If $[a,b]$ contains no zero of $\sin x$, or $p(m\pi) = 0$ for all $m\pi \in [a,b]$, this is an immediate consequence of the Riemann-Lebesgue lemma, since then $\frac{p(x)}{\sin x}$ has only removable singularities and can be considered a continuous (or more regular, if $p$ is regular enough) function on $[a,b]$.
More care is required if we work with the principal value of the integral, for then the derivative of $\frac{p(x)}{\sin x}$ has double poles at $m\pi$ and is not locally integrable there, whence the straightforward integration by parts doesn't work.
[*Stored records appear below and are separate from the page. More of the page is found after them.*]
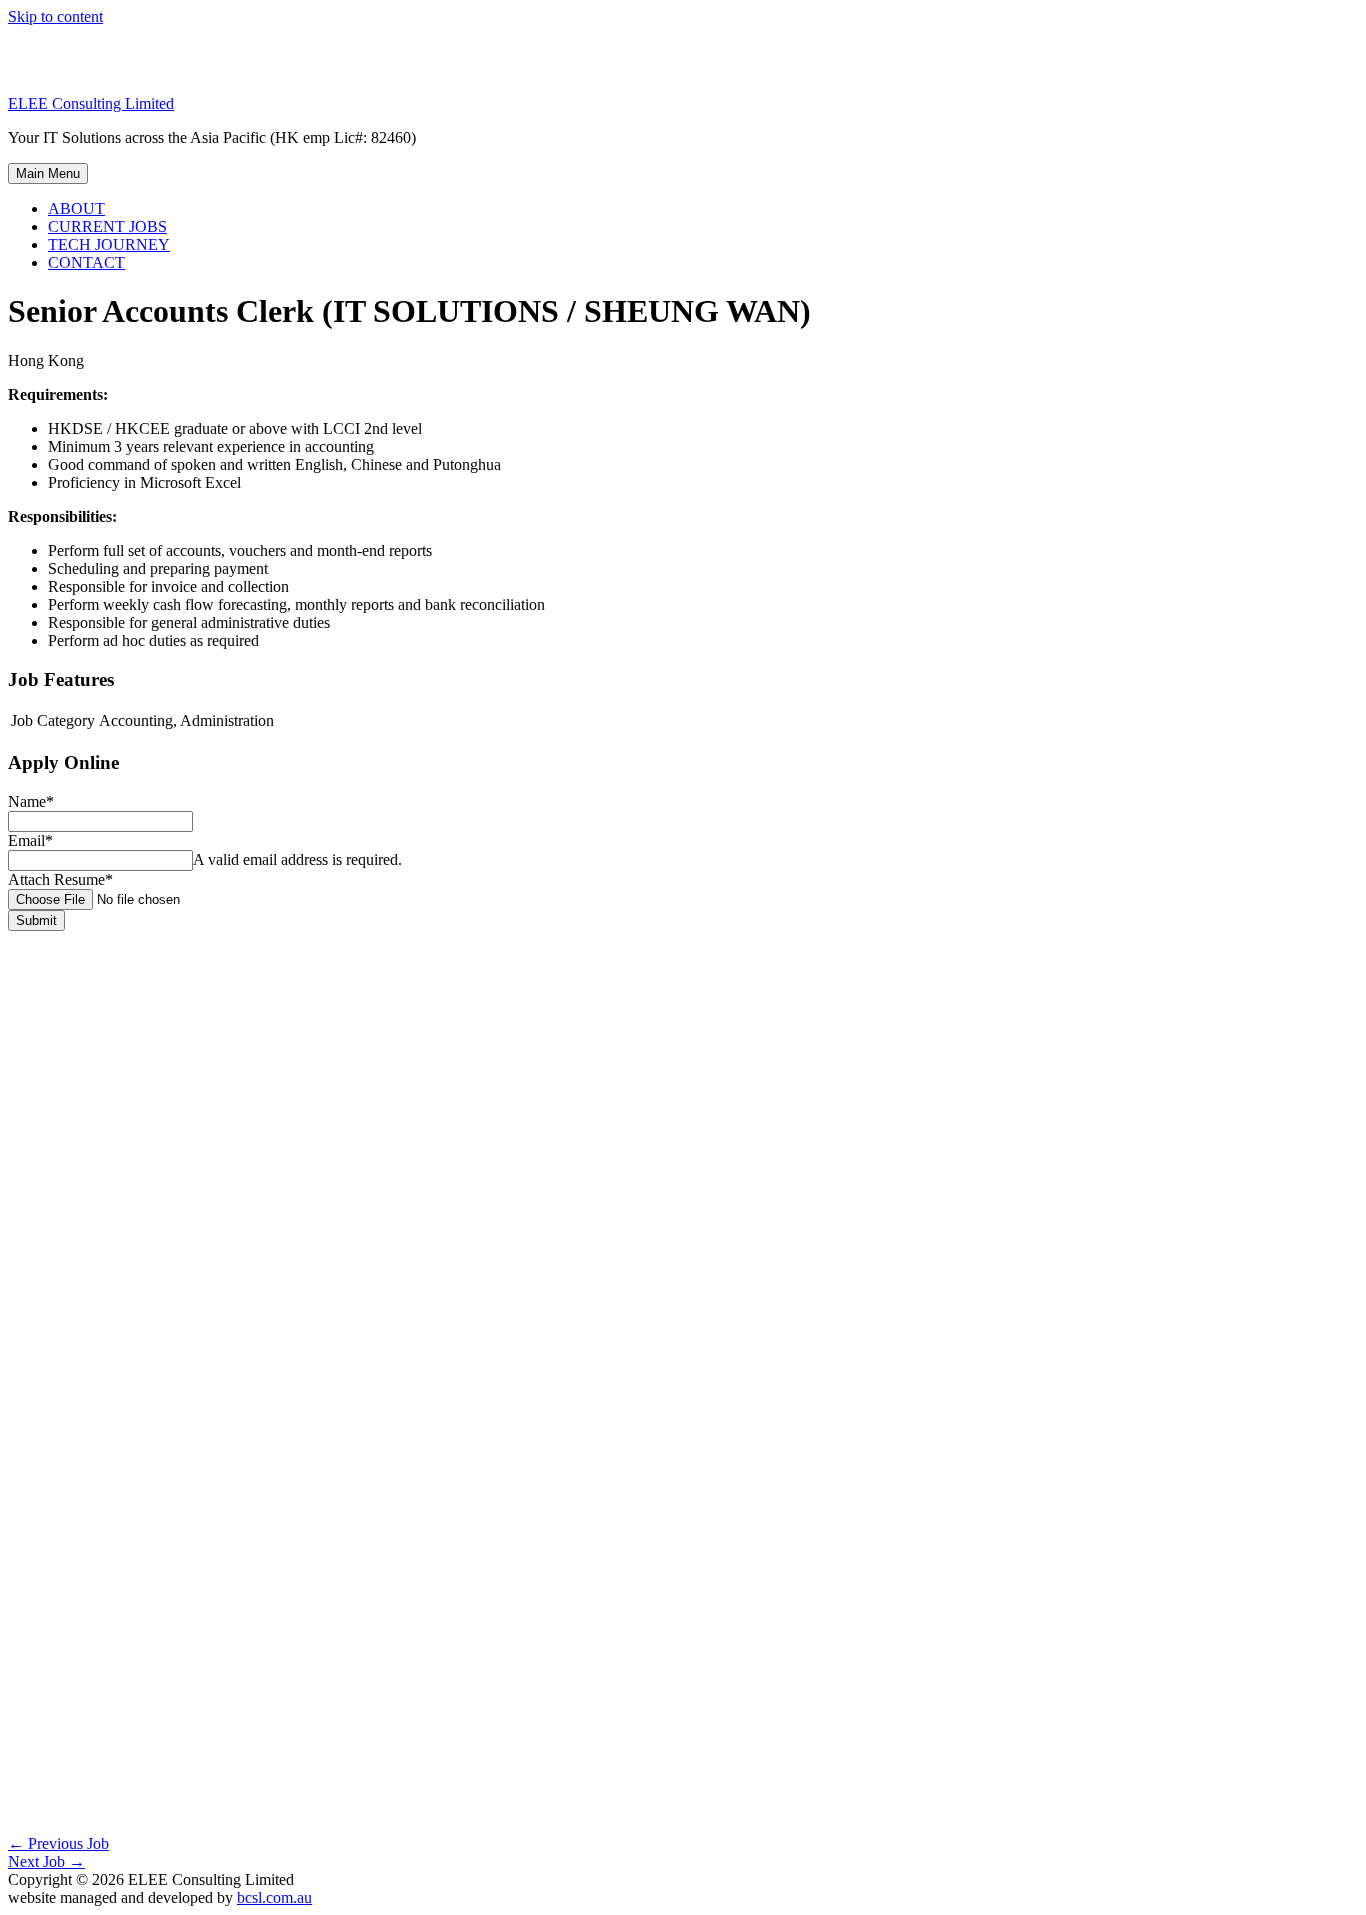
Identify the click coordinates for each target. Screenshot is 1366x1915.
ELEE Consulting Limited (91, 103)
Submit (36, 920)
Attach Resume (60, 879)
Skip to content (55, 16)
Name (31, 801)
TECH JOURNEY (109, 244)
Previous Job (58, 1843)
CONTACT (86, 262)
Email (30, 840)
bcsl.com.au (274, 1897)
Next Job (46, 1861)
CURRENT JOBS (107, 226)
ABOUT (76, 208)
But considering a small $\varepsilon > 0$ and assuming $a < 0 < b$, for $0 < \lvert x\rvert < \varepsilon$ we can write
\begin{equation}
\frac{p(x)}{\sin x} = \frac{p(0)}{\sin x} + \frac{p(x) - p(0)}{\sin x}\,.
\end{equation}
The first term is odd, hence
\begin{equation}
\int_{-\varepsilon}^{\varepsilon} \frac{p(0)}{\sin x}\cos (\alpha x)\,dx = 0
\end{equation}
for all $\alpha$. The second term above is bounded and differentiable, hence straightforward integration by parts shows that
\begin{equation}
\Biggl\lvert \int_{-\varepsilon}^{\varepsilon} \frac{p(x) - p(0)}{\sin x}\cos (\alpha x)\,dx \Biggr\rvert \leqslant \frac{C}{\lvert \alpha\rvert}
\end{equation}
with a constant $C$ independent of $\alpha$. Doing that for all $m\pi \in (a,b)$, and in case $a = m_1\pi < m_2\pi = b$ using the analogous estimates for the integral over $[a,a+\varepsilon] \cup [b-\varepsilon,b]$ with $p'(a) = p'(b)$ shows that also in the principal-value case we have
\begin{equation}
\int_a^b \frac{p(x)}{\sin x}\cos\bigl((2N+1)x\bigr)\,dx = O(N^{-1})
\end{equation}
if $p$ satisfies the conditions mentioned above.